Tuesday, October 23, 2012

Cash Back for Down Payment to go the way of the DODO Bird


A source at the bank confirms that it is scrapping the offer in light of banking regulator OSFI’s B-20 Underwriting Guidelines.

OSFI has decreed that “Cashback should not be considered part of the down payment.” Most Federally regulated lenders must therefore eliminate these offerings no later than October 31, 2012.
Cashback mortgages - essentially 100% financing - are a niche product that are seldom appropriate for owner-occupied purchases (sometimes they make sense for rentals). There are exceptions, but most of the folks who want them are simply a bit too eager to buy.

The Canadian Association of Accredited Mortgage Professionals (CAAMP) supports OSFI’s call to end cash back products in lieu of 5% down payments. “Borrowers should have ‘skin in the game’,” it says.

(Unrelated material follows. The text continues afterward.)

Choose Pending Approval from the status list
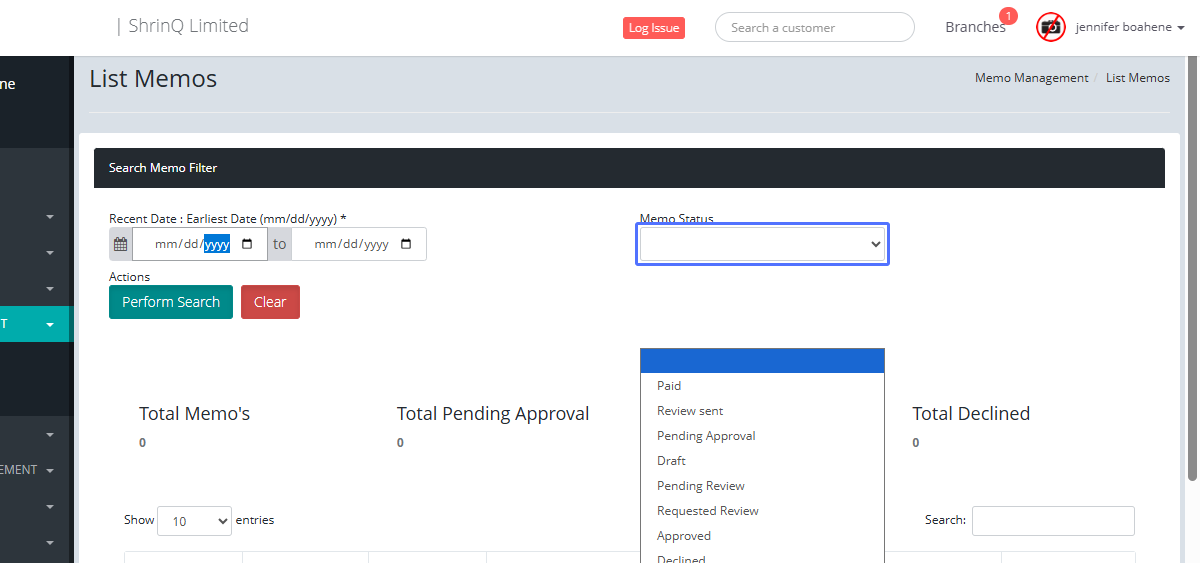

There aren’t many federally-regulated lenders with 5% cashback down payment mortgages left, Scotiabank stopped there's September 15th, 2012 for example. Last checked; National Bank & B2B Bank were two of the banks still doing them (BMO as well I believe) & the Credit Unions ATB & Servus (but mostly at the branch level & peppered with rules & regulations). Also the Trust Company, Resmor Trust, now known as RMG Mortgages, with their smaller Cash Back options of 2% or 3% towards down payment, will also disappear as of Oct 31, 2012 Those options likely won’t be around for long. For a RMG mortgage it means you have to have a approval by October 31, 2012 or the program will not be available & you still have to qualify under the lenders rules as well as the new 25 year amortization.

Despite the above, banks (including Scotiabank) will continue selling cashback mortgages so long as the funds aren’t being used as equity, more like the current First National model.  Buyers sometimes use cash back for things like land transfer tax, lawyer's fees, moving costs, closing costs, furnishings, landscaping, renovations, and so on; but the original min 5% down has to be shown in funds up front.
cash backs are also used for refinances to 85% loan to value (the official refinance limit without cash back is 80% loan to value on insured mortgages).

There's a chance that a small number of provincially regulated lenders - Credit Unions, as they are not governed under OSFI,  will continue offering cash back down payment mortgages : however in the past the Credit Unions have been tougher on approvals.

If you are looking for a Cash Back Mortgage, you need to have your approval on or before Oct 31, 2012... as I do not think this will be resurrected anytime in the near future.

*information taken from Canadian Mortgage Trends Rob McLister, CMT*

 
The Bank of Canada is leaving its key lending rate unchanged at one per cent. 

The announcement came Tuesday morning, in a statement that notes the U.S. economy is expanding at a "gradual pace," indicators point to a "continued contraction" in Europe, and growth has slowed "more than expected" in China and other emerging economies.
For Canada, the statement paints a modestly optimistic outlook that singles out the rising price of commodities produced here, including oil, in recent months.
The statement notes that exports remain weak, however, and housing activity is expected to pull back from historic highs.

While the performance of the global economy has also constrained Canadian economic activity, the Bank nevertheless projects a "moderate expansion."
"Following the recent period of below-potential growth, the economy is expected to pick up and return to full capacity by the end of 2013," the BoC said, pointing to consumption and business investment as key drivers. "After taking into account revisions to the National Accounts, the Bank projects that the economy will grow by 2.2 per cent in 2012, 2.3 per cent in 2013 and 2.4 per cent in 2014."
That's a very slight revision from the Bank's July statement, in which it projected the Canadian economy would grow by 2.1 per cent this year, 2.3 per cent next year and 2.5 per cent in 2014.
"Over time, some modest withdrawal of monetary policy stimulus will likely be required, consistent with achieving the 2 per cent inflation target," the latest statement said.
The Bank also makes explicit reference to Canadians' growing credit obligations, projecting that "the household debt burden is expected to rise further before stabilizing by the end of the projection horizon."
In that light, the statement released Tuesday makes clear, for the first time, that the central bank will consider the state of Canadians' household finances before increasing its trendsetting interest rate.
"The timing and degree of any such withdrawal will be weighed carefully against global and domestic developments, including the evolution of imbalances in the household sector."
In recent years, the Bank's consistently low overnight lending rate has meant Canadians have enjoyed relatively cheap access to cash.  While that's stimulated the weak economy, it has also contributed to record levels of household debt across the country.
In a recent revision of economic date, Statistics Canada pegged household credit-market debt at 163 per cent of income -- a level similar to that of the U.S. ahead of the 2007-08 housing market crash.